Слова опять были грубее грубых, но Слободкин смолчал, решил дослушать командира до конца, а тот, словно почувствовав реакцию Сергея, продолжал:

— Как только доставим в отряд, все образуется. Лекарь там у меня есть по таким доходягам. Тоже, правда, на ладан дышит.

— А как же танки? — спросил Сергей командира. — Когда и как сообщим о них?

— Вот и я об том думаю. Все от него, от вашего радиста теперь зависит.

— Рацию не привез? — обратился Сергей к Старику.

— Не привез. Только лекарство, тушенку, галеты и водку. Кто ж подумать мог, что он такой но мер отколет. Да и разобраться в вашей технике не смогли. Одних проводов сколько! Прочих причиндалов десятки…

— Что делать будем? — все больше волновался Слободкин. — Легкие штука серьезная, тем более воспаление. Да еще крупозное.

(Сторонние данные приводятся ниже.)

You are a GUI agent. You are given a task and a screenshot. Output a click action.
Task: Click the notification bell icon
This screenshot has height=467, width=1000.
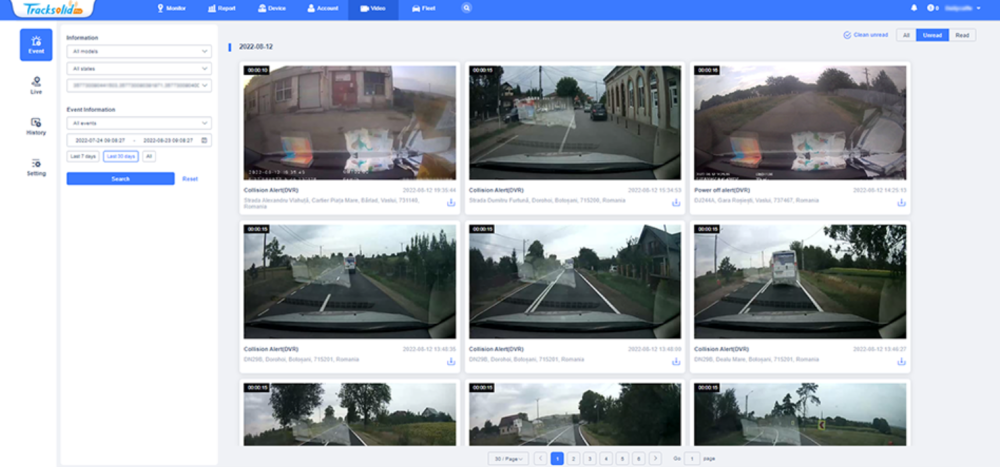(x=913, y=8)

Что такое крупозное воспаление, он, откровенно говоря, понятия не имел, только догадывался, и то смутно, но сам неожиданно поставил именно такой диагноз.

Командир мрачно спросил:

— Почем знаешь, что крупозное?

— Выслушал. Все бурлит у него, клокочет. У нас у одного так бурлило, бурлило и…

— Понятно, — за Слободкина закончил командир. — Иди карауль, чтоб не разметался во сне. Как проснется, всыпь ему новую дозу. А потом и мы явимся, не так чтобы скоро — хорошую волокушу стачать не так просто, сам понимаешь.

Сергей не знал, сколько времени понадобится для того, чтоб соорудить волокушу. Возвращался к Евдокушину встревоженный, мрачный. Все шло у них как то наперекосяк с самой первой минуты. Перебрал в памяти события последних дней и ночей. Ни одного светлого пятнышка. Только что ноги и хребты себе не переломали, и то слава богу. Совесть у них, конечно, чиста, а что толку? Разве в одной совести дело? Если бы!…

Невеселую мысль Слободкина прервало тонкое лошажье ржанье, донесшееся почему-то очень издалека. Голос Серого был уже знаком Сергею — осторожный, словно бы к самому себе прислушивавшийся. Как коня занесло в ту сторону? Или я сбился с курса?… Слободкин далее вздрогнул, развернулся на девяносто градусов, ломясь сквозь густые заросли, рванул на сигнал Серого. В голове мелькнуло командирское: «партизаны-разведчики»… Мокрые, тугие ветви хлестали Слободкина по лицу, он расталкивал их руками, не чувствуя боли, не видя перед собой ничего.